Le rendez-vous a été fixé ce lundi, à 12 h 30, dans une salle du centre social La Clairière (1). Comme chaque fois, les vêtements de fête traditionnels se mêleront aux tenues plus occidentales, pour célébrer l’entrée dans une nouvelle vie de Marlyse D., de Colette Z., de Mariama S. et des autres. En présence des élus du IIe arrondissement de Paris, elles recevront leur attestation de compétences d’auxiliaire parentale, chargée de la garde des enfants de moins de 3 ans au domicile des parents.
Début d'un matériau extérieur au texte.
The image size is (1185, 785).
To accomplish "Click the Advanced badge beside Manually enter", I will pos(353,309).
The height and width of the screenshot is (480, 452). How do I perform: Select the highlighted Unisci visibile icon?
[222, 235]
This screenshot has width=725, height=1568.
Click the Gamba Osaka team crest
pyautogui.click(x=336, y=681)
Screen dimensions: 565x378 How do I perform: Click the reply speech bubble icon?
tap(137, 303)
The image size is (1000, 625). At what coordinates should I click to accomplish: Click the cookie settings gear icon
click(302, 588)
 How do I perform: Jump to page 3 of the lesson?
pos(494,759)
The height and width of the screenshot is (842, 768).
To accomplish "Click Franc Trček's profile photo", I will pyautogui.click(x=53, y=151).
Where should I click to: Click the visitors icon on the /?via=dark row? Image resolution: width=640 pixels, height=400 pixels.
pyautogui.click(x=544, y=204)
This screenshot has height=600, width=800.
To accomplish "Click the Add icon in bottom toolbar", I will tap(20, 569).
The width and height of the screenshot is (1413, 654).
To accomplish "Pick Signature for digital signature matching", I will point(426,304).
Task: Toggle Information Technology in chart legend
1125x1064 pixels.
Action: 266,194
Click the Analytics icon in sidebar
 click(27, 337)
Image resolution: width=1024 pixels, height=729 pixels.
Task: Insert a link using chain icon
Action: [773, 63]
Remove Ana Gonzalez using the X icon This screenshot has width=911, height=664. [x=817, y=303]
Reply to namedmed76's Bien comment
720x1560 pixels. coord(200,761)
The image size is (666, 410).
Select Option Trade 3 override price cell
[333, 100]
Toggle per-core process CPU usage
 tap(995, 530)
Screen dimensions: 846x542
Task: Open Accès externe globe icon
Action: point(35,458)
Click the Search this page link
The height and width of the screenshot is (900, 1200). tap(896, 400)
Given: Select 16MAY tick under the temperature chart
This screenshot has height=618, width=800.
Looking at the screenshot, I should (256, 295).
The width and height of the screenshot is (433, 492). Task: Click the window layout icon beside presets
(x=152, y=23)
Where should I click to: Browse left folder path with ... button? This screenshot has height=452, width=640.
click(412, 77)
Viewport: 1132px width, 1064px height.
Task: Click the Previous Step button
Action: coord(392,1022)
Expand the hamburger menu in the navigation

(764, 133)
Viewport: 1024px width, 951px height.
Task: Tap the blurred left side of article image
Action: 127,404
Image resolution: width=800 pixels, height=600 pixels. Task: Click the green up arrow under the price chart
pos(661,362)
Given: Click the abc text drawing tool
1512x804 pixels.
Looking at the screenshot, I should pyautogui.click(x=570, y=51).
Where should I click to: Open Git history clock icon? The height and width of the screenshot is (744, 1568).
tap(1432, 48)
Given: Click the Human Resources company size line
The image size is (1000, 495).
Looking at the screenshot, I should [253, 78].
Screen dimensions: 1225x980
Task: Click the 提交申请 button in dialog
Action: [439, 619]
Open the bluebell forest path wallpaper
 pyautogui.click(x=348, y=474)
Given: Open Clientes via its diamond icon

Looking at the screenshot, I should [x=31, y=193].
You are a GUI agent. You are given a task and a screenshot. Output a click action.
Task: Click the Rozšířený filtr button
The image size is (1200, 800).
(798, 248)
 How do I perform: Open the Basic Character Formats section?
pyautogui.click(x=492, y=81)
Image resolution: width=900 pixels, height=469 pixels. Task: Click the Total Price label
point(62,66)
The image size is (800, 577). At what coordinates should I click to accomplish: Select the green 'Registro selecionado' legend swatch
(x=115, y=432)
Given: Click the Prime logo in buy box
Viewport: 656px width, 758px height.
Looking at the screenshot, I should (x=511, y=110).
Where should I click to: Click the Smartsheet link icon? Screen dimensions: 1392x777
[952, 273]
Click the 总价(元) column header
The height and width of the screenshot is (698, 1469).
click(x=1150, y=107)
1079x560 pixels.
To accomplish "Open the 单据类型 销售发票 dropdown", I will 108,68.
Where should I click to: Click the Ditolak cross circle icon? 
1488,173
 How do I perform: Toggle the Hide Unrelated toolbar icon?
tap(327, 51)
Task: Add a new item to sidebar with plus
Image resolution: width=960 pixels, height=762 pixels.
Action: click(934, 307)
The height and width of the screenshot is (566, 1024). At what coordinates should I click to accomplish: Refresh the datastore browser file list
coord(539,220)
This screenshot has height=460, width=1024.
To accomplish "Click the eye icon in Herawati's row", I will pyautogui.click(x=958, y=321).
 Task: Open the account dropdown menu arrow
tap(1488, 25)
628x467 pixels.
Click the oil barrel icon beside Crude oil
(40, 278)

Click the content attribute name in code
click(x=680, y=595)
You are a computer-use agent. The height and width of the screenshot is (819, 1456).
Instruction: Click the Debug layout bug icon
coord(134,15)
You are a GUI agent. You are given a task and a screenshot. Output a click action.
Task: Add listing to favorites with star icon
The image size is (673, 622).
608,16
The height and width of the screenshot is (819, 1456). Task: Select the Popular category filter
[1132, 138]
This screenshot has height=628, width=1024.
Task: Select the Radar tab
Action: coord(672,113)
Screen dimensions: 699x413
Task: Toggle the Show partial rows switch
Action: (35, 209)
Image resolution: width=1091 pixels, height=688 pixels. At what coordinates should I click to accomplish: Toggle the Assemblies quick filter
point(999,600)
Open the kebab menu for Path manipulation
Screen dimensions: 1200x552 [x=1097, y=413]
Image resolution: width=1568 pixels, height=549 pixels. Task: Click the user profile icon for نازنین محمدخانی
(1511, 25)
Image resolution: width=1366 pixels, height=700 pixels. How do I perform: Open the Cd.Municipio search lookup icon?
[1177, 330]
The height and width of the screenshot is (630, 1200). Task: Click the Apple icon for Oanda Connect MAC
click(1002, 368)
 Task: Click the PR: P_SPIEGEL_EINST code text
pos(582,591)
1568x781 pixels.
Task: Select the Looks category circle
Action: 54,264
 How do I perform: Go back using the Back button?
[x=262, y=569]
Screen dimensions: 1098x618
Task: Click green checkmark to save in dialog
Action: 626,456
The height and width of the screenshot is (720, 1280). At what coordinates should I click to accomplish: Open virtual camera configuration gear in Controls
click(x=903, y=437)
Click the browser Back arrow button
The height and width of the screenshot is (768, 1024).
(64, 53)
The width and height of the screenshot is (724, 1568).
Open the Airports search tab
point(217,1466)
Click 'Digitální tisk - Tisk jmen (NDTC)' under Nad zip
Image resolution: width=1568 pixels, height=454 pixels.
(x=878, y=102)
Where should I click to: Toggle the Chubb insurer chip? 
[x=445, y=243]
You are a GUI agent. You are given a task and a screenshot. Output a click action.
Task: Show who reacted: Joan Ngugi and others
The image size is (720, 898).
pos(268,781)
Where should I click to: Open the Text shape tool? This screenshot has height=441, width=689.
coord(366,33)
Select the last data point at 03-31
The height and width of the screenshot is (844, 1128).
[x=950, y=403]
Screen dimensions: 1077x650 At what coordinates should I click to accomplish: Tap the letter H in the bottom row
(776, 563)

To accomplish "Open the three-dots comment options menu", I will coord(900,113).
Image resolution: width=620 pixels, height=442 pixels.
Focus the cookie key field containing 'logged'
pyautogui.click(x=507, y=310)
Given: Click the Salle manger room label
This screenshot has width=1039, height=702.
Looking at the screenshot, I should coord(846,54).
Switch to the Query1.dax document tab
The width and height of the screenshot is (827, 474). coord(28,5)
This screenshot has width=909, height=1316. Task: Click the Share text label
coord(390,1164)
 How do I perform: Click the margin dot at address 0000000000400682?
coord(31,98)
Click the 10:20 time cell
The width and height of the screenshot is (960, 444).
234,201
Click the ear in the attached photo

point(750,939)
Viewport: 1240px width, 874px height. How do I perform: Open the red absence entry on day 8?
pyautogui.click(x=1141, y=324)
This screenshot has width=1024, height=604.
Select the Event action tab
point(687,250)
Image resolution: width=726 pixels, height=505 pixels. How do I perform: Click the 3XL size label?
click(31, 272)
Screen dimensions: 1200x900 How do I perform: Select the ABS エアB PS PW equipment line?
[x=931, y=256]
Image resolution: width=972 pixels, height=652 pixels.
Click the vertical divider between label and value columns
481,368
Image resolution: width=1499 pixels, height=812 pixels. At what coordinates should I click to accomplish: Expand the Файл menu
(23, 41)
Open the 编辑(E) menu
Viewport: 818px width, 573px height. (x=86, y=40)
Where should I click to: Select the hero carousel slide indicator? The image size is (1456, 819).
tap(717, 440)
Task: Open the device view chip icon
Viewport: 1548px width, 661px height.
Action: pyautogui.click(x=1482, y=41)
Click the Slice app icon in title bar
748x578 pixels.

Un sésame pour travailler auprès des familles du quartier, décroché après trois mois de formation au sein de La Clairière. « Un jour, au cours d’une cérémonie, une de nos stagiaires a brandi son attestation en disant : “Avant, je n’étais rien, maintenant j’ai ça”, se souvient Pascale Lagarde, adjointe à la direction générale de La Clairière, chargée du service socioprofessionnel Clairservices. Pour tout le monde, cela a constitué un vrai électrochoc. » Une formule qui ne surprend pas Laouratou Parry, auxiliaire parentale formée en 2008 : « Quand j’ai reçu mon attestation, je me suis sentie très émue, et fière de moi, raconte-t-elle. Quand on m’a confié la garde partagée de deux bébés de 3 mois, je savais que j’en étais capable. »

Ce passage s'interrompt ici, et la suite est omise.